The EXMARaLDA page documenting transcription conventions for use with EXMARaLDA has undergone a rehaul. It now lists the major pieces of documentation for all major transcription conventions and annotation guidelines supported by and/or developed and tested with the EXMARaLDA tools.

If transcription and annotation practices follow one of these conventions, additional functionality in EXMARaLDA’s tools becomes available through EXMARaLDA’s mechanisms of segmentation.
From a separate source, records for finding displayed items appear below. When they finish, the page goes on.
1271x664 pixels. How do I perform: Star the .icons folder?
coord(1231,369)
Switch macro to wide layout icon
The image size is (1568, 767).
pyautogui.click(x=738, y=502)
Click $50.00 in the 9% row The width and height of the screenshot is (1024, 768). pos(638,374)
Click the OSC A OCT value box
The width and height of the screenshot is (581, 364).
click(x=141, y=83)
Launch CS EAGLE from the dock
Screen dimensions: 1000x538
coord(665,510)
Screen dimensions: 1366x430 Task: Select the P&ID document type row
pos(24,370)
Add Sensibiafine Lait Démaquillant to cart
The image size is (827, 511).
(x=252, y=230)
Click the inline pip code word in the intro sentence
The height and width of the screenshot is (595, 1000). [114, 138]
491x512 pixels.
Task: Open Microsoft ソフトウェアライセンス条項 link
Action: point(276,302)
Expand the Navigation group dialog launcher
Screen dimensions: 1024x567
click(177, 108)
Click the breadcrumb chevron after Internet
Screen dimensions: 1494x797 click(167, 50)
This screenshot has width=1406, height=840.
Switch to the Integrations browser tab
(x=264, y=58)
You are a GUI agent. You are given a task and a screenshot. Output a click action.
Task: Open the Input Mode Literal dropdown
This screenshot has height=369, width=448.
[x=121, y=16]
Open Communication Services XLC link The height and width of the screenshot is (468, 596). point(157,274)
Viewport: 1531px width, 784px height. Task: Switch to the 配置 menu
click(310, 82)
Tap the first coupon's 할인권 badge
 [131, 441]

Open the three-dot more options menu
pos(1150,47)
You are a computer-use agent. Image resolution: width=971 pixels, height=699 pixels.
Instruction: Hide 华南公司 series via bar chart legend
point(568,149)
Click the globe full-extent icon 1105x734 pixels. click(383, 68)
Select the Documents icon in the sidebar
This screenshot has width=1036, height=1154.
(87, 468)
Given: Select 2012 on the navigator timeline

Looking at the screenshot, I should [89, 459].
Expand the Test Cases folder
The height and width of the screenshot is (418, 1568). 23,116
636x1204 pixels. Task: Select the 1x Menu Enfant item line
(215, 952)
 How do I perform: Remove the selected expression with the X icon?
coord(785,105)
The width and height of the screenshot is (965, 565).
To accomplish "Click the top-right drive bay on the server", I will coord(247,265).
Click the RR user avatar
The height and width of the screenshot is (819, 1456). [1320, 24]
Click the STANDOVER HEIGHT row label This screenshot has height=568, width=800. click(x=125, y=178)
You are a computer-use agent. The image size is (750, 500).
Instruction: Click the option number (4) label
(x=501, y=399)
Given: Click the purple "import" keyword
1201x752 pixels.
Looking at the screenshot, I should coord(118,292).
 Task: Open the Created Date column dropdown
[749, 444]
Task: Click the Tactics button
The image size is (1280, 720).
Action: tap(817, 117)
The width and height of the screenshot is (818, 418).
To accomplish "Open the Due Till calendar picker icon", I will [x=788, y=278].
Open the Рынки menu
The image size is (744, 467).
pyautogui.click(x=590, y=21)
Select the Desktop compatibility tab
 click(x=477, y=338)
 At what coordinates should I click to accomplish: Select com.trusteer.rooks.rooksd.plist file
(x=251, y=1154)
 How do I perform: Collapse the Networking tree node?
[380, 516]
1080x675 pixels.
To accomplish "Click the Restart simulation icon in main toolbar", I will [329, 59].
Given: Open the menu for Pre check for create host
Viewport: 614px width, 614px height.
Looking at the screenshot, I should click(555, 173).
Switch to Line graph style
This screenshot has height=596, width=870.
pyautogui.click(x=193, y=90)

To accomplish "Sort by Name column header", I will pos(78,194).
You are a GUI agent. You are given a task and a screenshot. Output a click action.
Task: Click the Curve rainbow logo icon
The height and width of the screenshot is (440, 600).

A segmentation algorithm recognizes the specific constructs of a transcription convention, such as:

  • non-verbal descriptions are enclosed in double round brackets (HIAT and GAT), e.g. ((scratches his beard))
  • breathing is represented as °h, °hh, h°, hh°, etc. (GAT)
  • speaker turns are divided into utterances using dedicated utterance end symbols, such as period, question mark or ellipsis (HIAT and CHAT)
  • speaker turns are divided into intonation units using dedicated symbols to mark final tone movements, such as period, comma or semicolon (GAT)

Applying segmentation to a given transcription in the Partitur-Editor not only checks for correct use of transcription symbols. It is also the basis for a number of advanced analysis functions, such as:

  • Quantifying the transcript in terms of number of utterances, number of word tokens, mean length of utterance
  • Calculating word lists and word frequency lists
  • Generating output formats based on convention-specific entities (such as: intonation units for GAT or utterances for HIAT)
  • Exporting tokenised versions of a transcript, for example in the ISO/TEI standard format

Different transcription conventions are further supported by specialised virtual keyboards with symbols that are not easily accesible through the physical keyboard.